A laser microdissection-based axotomy model incorporating the use of biomimicking fiber scaffolds reveals that microRNAs promote axon regeneration over long injury distances.

The regeneration of injured neurons over long injury distances remains suboptimal. In order to successfully stimulate nerve regrowth, potent biomolecules are necessary. Furthermore, reproducible and translatable methods to test the potency of candidate drugs for enhancing nerve regeneration over long axotomy distances are also needed. To address these issues, we report a novel laser microdissection-based axotomy model that involves the use of biomimicking aligned fiber substrates to precisely control neuronal axotomy distances.

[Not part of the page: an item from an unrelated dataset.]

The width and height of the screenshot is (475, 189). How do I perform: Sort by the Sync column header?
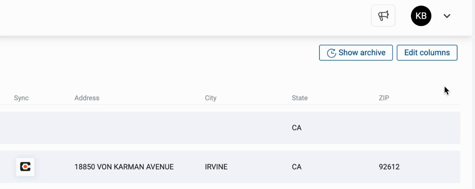[21, 98]
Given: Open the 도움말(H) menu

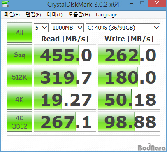Looking at the screenshot, I should click(79, 15).
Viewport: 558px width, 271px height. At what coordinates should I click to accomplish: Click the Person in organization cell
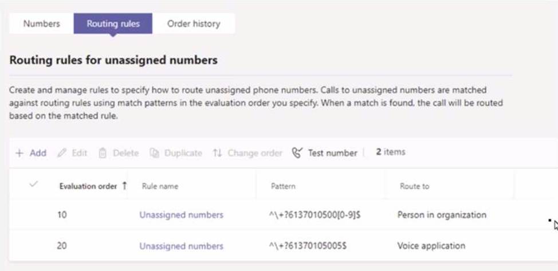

Correspondingly, we demonstrate that in the absence of therapeutics, dorsal root ganglion (DRG) explants (consisting of neurons) axotomized within short distances from the main cell somas regenerated significantly longer than axons that were injured more distally (p < 0.05). However, when treated with a cocktail of microRNAs (miR-132/miR-222/miR-431), robust neurite outgrowth was observed (p < 0.05). Specifically, microRNA treatment promoted neurite outgrowth by ∼2.2-fold as compared to untreated cells and this enhancement was more significant under the less conducive regeneration condition of a long axotomy distance (i.e. 1000 μm from the cell soma). Besides that, we demonstrated that the treatment of miR-132/miR-222/miR-431 led to a longer length of nerve regeneration as well as a bigger nerve extension area after sciatic nerve transection injury. These results indicate that distance effects on axonal regrowth may be overcome by the effects of microRNAs and that these microRNAs may serve as promising therapeutics for nerve injury treatment.